| Task brief |
Render the lines below as a Markdown table with the columns Row and Line, numbering each row and skipping any blank lines. Leave the pictures out.

** BEGIN **

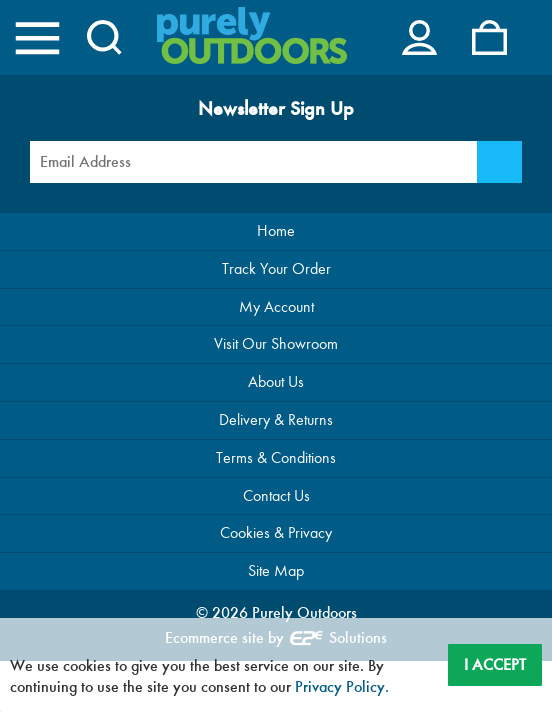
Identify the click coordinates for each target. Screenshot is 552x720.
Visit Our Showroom (276, 343)
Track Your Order (276, 268)
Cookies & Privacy (276, 532)
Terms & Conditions (276, 457)
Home (276, 230)
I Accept (495, 664)
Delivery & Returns (276, 419)
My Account (276, 306)
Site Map (276, 570)
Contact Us (276, 495)
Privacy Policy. (342, 686)
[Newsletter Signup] (499, 162)
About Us (276, 381)
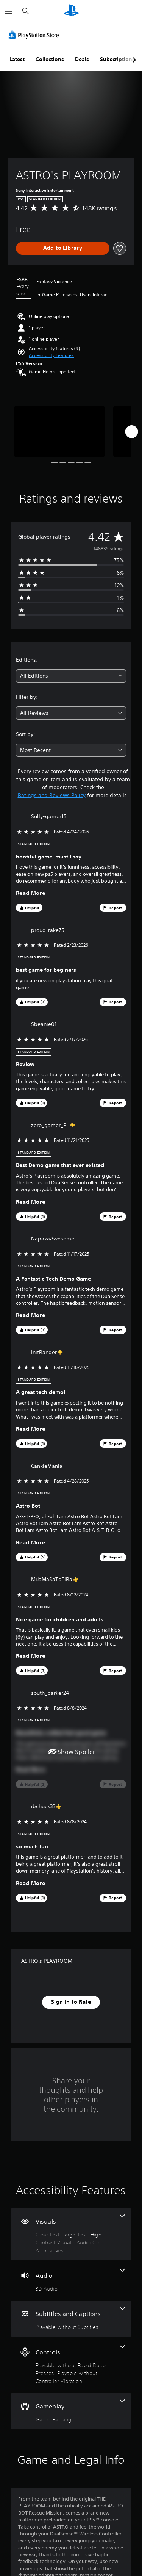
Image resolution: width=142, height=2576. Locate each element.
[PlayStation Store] (35, 35)
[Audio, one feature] (71, 2281)
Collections (50, 59)
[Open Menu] (8, 11)
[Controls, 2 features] (71, 2365)
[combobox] (71, 676)
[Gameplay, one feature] (71, 2411)
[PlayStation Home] (71, 11)
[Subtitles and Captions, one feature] (71, 2319)
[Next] (131, 431)
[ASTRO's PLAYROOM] (59, 431)
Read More (30, 893)
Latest (17, 59)
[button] (51, 355)
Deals (82, 59)
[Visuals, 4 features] (71, 2234)
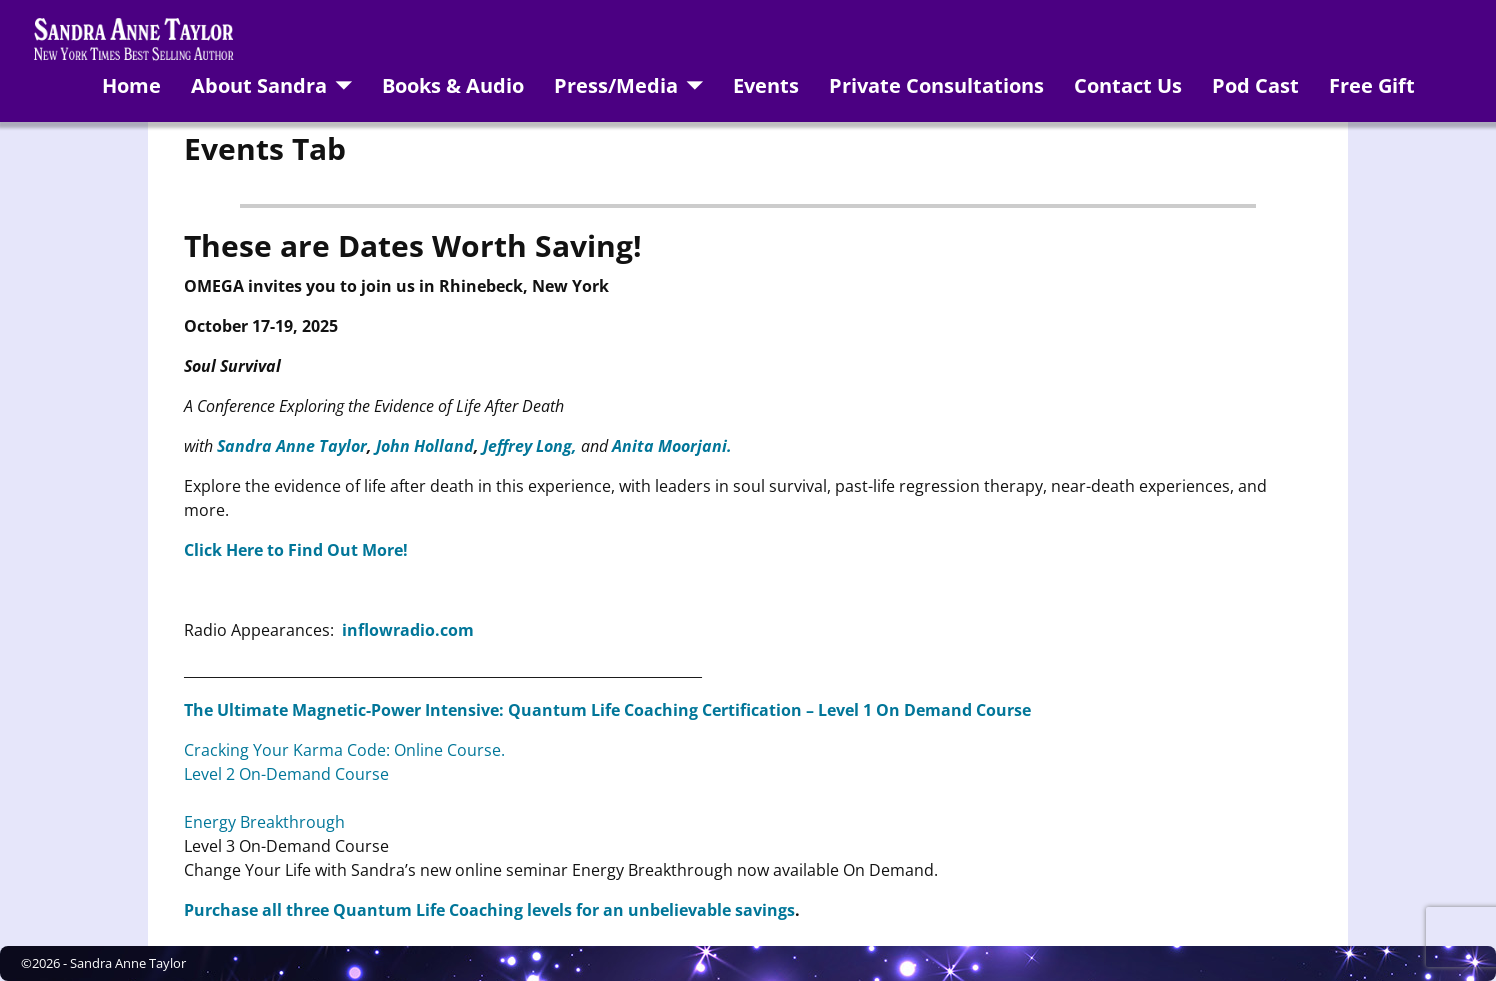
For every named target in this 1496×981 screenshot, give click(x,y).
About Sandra (259, 85)
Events (766, 85)
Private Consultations (936, 85)
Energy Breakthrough (264, 822)
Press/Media (616, 85)
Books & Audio (453, 85)
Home (131, 85)
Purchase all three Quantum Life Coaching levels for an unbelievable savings (489, 910)
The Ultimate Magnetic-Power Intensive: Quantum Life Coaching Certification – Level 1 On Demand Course (607, 710)
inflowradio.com (408, 630)
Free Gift (1372, 85)
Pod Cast (1255, 85)
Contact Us (1128, 85)
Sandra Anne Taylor (128, 963)
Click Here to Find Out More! (296, 550)
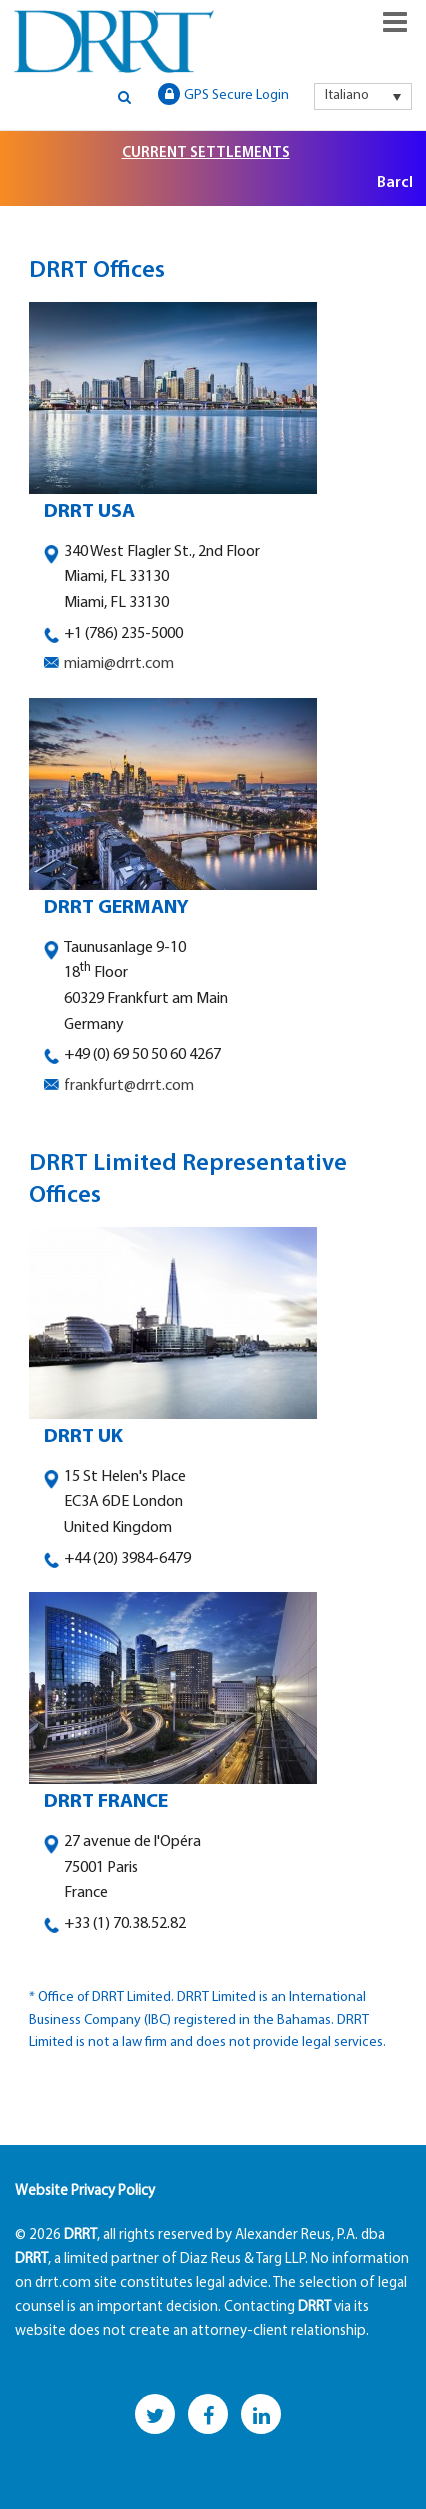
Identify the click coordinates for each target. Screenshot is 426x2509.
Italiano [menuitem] (347, 95)
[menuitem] (363, 96)
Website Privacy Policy (85, 2191)
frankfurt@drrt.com (129, 1086)
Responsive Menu (395, 22)
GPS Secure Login (223, 94)
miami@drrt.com (119, 664)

** END **

| Expected answer |
| Row | Line |
|---|---|
| 1 | Identify the click coordinates for each target. Screenshot is 552x720. |
| 2 | Visit Our Showroom (276, 343) |
| 3 | Track Your Order (276, 268) |
| 4 | Cookies & Privacy (276, 532) |
| 5 | Terms & Conditions (276, 457) |
| 6 | Home (276, 230) |
| 7 | I Accept (495, 664) |
| 8 | Delivery & Returns (276, 419) |
| 9 | My Account (276, 306) |
| 10 | Site Map (276, 570) |
| 11 | Contact Us (276, 495) |
| 12 | Privacy Policy. (342, 686) |
| 13 | [Newsletter Signup] (499, 162) |
| 14 | About Us (276, 381) |
| 15 | Image resolution: width=142, height=2576. Locate each element. |
| 16 | [PlayStation Store] (35, 35) |
| 17 | [Audio, one feature] (71, 2281) |
| 18 | Collections (50, 59) |
| 19 | [Open Menu] (8, 11) |
| 20 | [Controls, 2 features] (71, 2365) |
| 21 | [combobox] (71, 676) |
| 22 | [Gameplay, one feature] (71, 2411) |
| 23 | [PlayStation Home] (71, 11) |
| 24 | [Subtitles and Captions, one feature] (71, 2319) |
| 25 | [Next] (131, 431) |
| 26 | [ASTRO's PLAYROOM] (59, 431) |
| 27 | Read More (30, 893) |
| 28 | Latest (17, 59) |
| 29 | [button] (51, 355) |
| 30 | Deals (82, 59) |
| 31 | [Visuals, 4 features] (71, 2234) |
| 32 | For every named target in this 1496×981 screenshot, give click(x,y). |
| 33 | About Sandra (259, 85) |
| 34 | Events (766, 85) |
| 35 | Private Consultations (936, 85) |
| 36 | Energy Breakthrough (264, 822) |
| 37 | Press/Media (616, 85) |
| 38 | Books & Audio (453, 85) |
| 39 | Home (131, 85) |
| 40 | Purchase all three Quantum Life Coaching levels for an unbelievable savings (489, 910) |
| 41 | The Ultimate Magnetic-Power Intensive: Quantum Life Coaching Certification – Level 1 On Demand Course (607, 710) |
| 42 | inflowradio.com (408, 630) |
| 43 | Free Gift (1372, 85) |
| 44 | Pod Cast (1255, 85) |
| 45 | Contact Us (1128, 85) |
| 46 | Sandra Anne Taylor (128, 963) |
| 47 | Click Here to Find Out More! (296, 550) |
| 48 | Identify the click coordinates for each target. Screenshot is 426x2509. |
| 49 | Italiano [menuitem] (347, 95) |
| 50 | [menuitem] (363, 96) |
| 51 | Website Privacy Policy (85, 2191) |
| 52 | frankfurt@drrt.com (129, 1086) |
| 53 | Responsive Menu (395, 22) |
| 54 | GPS Secure Login (223, 94) |
| 55 | miami@drrt.com (119, 664) |